PROBLEM DETAILS: Reproduce the stretch from the line containing "How do I perform: Click" through the last line, swapping "Click" for "Select" and changing nothing else. Leave the pictures out.

--- --- ---

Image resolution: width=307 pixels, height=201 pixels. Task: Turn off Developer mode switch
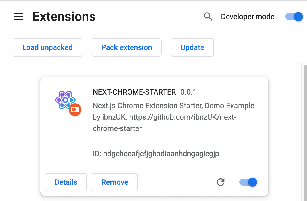coord(294,17)
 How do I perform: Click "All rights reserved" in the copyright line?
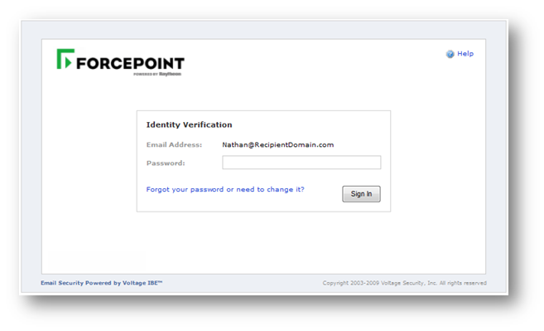(x=463, y=283)
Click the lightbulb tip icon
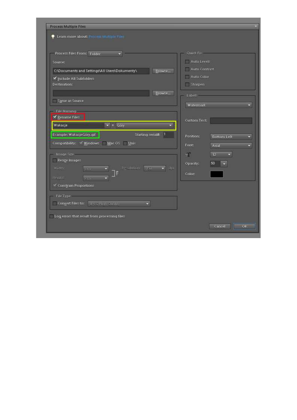 point(53,37)
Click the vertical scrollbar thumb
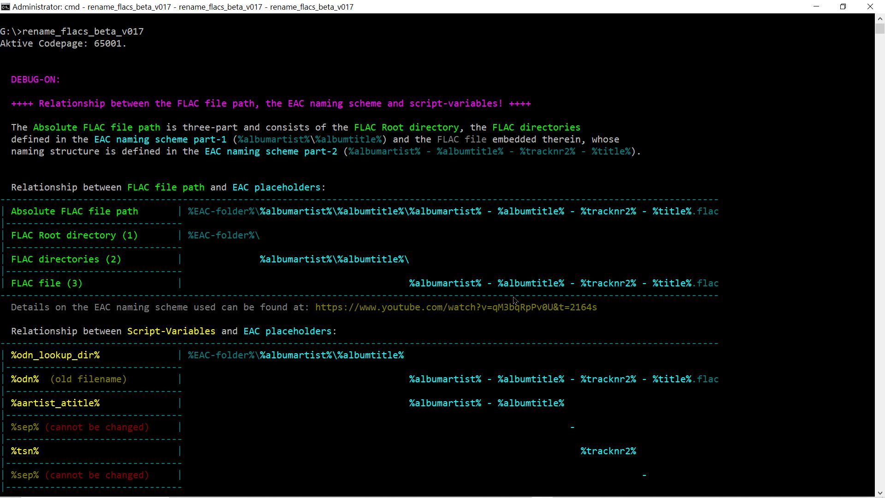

--- --- ---

COMPLETED TASK:
 How do I perform: Select "All rights reserved" in the copyright line?
(x=463, y=283)
Select the lightbulb tip icon
 point(53,37)
Select the vertical scrollbar thumb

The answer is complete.